On 7 May 2025, the European Securities and Markets Authority (ESMA) published its Final Report on, among other things, technical advice concerning EU Market Abuse Regulation (MAR) provisions that have been amended pursuant to the EU Listing Act. These amendments will be effective on 5 June 2026 and relate to:
- disclosure of inside information in a protracted process; and
- conditions to delay disclosure of inside information.
ESMA’s technical advice seeks to enhance harmonisation with respect to these matters. In our view, ESMA’s proposal provides useful guidance, particularly insofar as it is more concrete than guidance that a number of competent national authorities have historically provided. The European Commission is required to adopt delegated acts related to ESMA’s technical advice by July 2026.
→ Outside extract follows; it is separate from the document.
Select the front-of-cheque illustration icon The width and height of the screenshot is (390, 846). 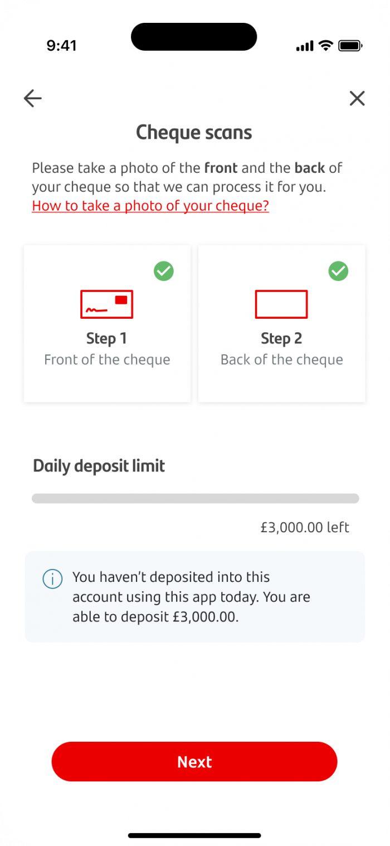106,304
With respect to issuers with two tier board structures, as in the case of German corporations, ESMA has helpfully clarified that when the moment of disclosure refers to a decision taken by the issuer, it refers to the moment when supervisory board has adopted the decision. Whenever the supervisory board is to endorse the decision of the management board, the issuer’s internal decision-making process should foresee for the decision of the first to be taken as soon as possible to ensure a timely disclosure.
In response to respondents’ concerns raised in the consultation process, ESMA has removed takeovers from the list initially proposed in its Consultation Paper on this topic. In this regard, EMSA acknowledged that communications on bids before their public announcement could conflict with Takeover Directive provisions, which already provide specific safeguards for market integrity, including under implementing national laws.
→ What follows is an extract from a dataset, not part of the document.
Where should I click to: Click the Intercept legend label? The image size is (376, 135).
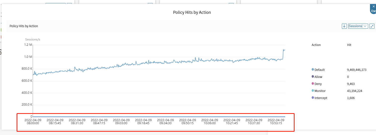click(321, 98)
CONDITIONS TO DELAY DISCLOSURE OF INSIDE INFORMATION
The current requirement under Article 17(4)(b) of MAR that the delay of disclosure of inside information to the public must not be likely to mislead the public will be replaced with a requirement that the inside information intended to be delayed must not be in contrast with the latest public announcement or other communication by the issuer concerning the same matter. The European Commission is empowered to adopt a delegated act to set out a non-exhaustive list of situations in which this applies.
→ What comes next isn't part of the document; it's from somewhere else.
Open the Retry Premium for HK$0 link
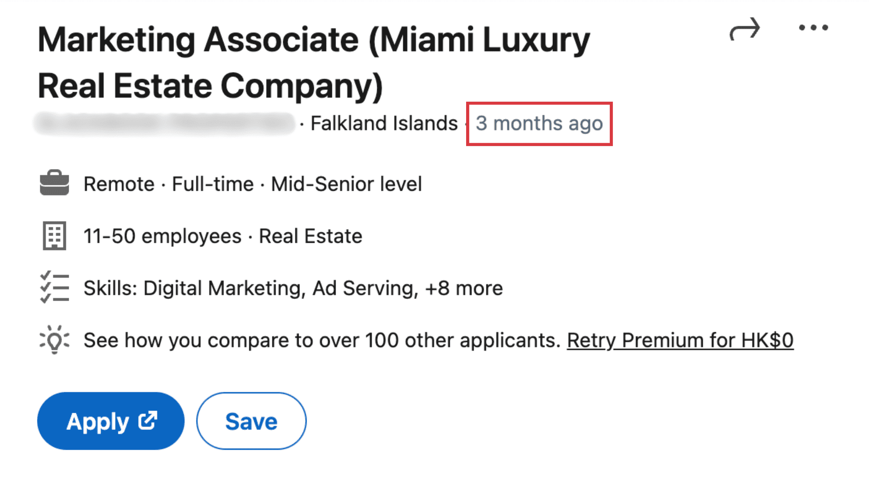pos(680,340)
In its Final Report, ESMA has proposed the adoption of a non-exhaustive list specifying that situations in which inside information must not be in contrast with the latest public announcement or other communication apply to inside information regarding:
- a material change to forecasted financial results or business objectives previously announced by the issuer (e.g. profit warnings or earnings surprises);
- a material change to the environmental or social impact of a project or product that the issuer previously publicly announced (e.g. environmental targets likely not to be met);
- the financial viability of an issuer where materially different information regarding its financial strength was publicly announced (e.g. need for capital increase or extraordinary bonds issuance);
- the results or the deadlines of a product or a project in development not being met where the issuer publicly announced those results or deadlines; and
- a material change to a previously publicly announced capital structure operation (e.g. significant modification in the issuance of financial instruments).